«Il n’y a pas eu de manifestation ce week-end» : LCI prise en flagrant délit de désinformation

Manifestation le 3 septembre à Paris derrière le mot d'ordre "Résistance"

La chaîne d’information a présenté des excuses après avoir nié l’existence d’une manifestation qui s’est bien déroulée le 3 septembre dans la capitale française. Elle avait faussement mis en cause une opération de «propagande russe».

LCI a-t-elle un problème de déontologie et de vérification de l’information ? Dans l’émission «Un œil sur le monde» diffusée le 5 septembre, les journalistes et commentateurs présents sur le plateau ont livré une interprétation pour le moins douteuse d’un reportage diffusé sur la chaîne russe Russia One, et nié l’existence d’une manifestation qui a bien eu lieu dans la capitale française le 3 septembre. Le présentateur de la chaîne s’est excusé le lendemain.

Consacré à la crise énergétique en Europe, ledit reportage évoquait les crispations et l’inquiétude liées à l’augmentation des prix de l’énergie. «De plus en plus de gens réalisent que cette crise aurait pu être évitée sans les sanctions contre la Russie et que quelqu’un doit répondre de leurs conséquences», introduit le présentateur russe, avant d’illustrer le sujet par les images d’une manifestation parisienne organisée par le mouvement de Florian Philippot, Les Patriotes. En évoquant «plusieurs centaines de manifestants» protestant contre «la politique des autorités, qui selon eux n’aide en rien la population à supporter les conséquences de la crise économique» et scandant «Macron, démission!», la séquence ne faisait guère que rendre compte de la mobilisation.

Mais, de retour en plateau après la diffusion de cet extrait, le présentateur de LCI, Julien Arnaud, affirme : «Il n’y a pas eu de manifestation ce week-end, ce n’est pas du tout vrai.» Et d’incriminer une opération de «propagande russe». Il est suivi par l’une des participantes, qui met en cause «les calculs de Vladimir Poutine» destinés à «faire croire que l’Europe se divise». La télévision russe est ainsi jugée coupable de détournement et de manipulation, puisqu’elle aurait décrit une mobilisation qui n’a pas existé.

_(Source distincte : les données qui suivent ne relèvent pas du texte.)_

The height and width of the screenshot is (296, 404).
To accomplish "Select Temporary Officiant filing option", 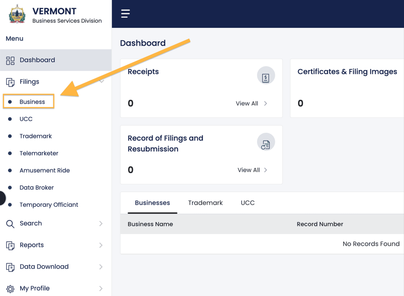I will pyautogui.click(x=49, y=205).
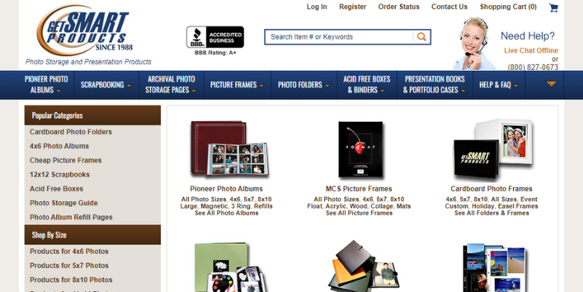The height and width of the screenshot is (292, 583).
Task: Expand the Picture Frames dropdown menu
Action: pyautogui.click(x=237, y=85)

Philippot appelle l’ARCOM à réagir

Problème : la manifestation «Résistance» figurait à l’agenda de l’AFP et a bien eu lieu, même si, concurrencée par une manifestation des propriétaires de deux-roues contre le stationnement payant dans le capitale, et une autre de soutien à l’imam Hassan Iquioussen, elle n’a pas fait l’objet d’une couverture médiatique très dense. «Alors là j’en tombe de ma chaise !», s’est offusqué Florian Philippot en commentant cet extrait. «Elle a bien eu lieu. Il y avait du monde. LCI était informée et invitée», a-t-il martelé. 

Le leader des Patriotes a ensuite publié des photos de la mobilisation du 3 septembre et appelé l’Arcom (l’Autorité de régulation de la communication audiovisuelle et numérique) à «taper du poing sur la table rapidement» face à cette «désinformation».

Egalement présent à la manifestation, Charles-Henri Gallois, président de Génération Frexit, a fait part de son indignation en publiant une vidéo de son discours à «la manifestation qui n’a jamais eu lieu d’après LCI !».
Julien Arnaud s’est excusé dans un tweet le 6 septembre, reconnaissant «une erreur regrettable» et promettant de la corriger «naturellement».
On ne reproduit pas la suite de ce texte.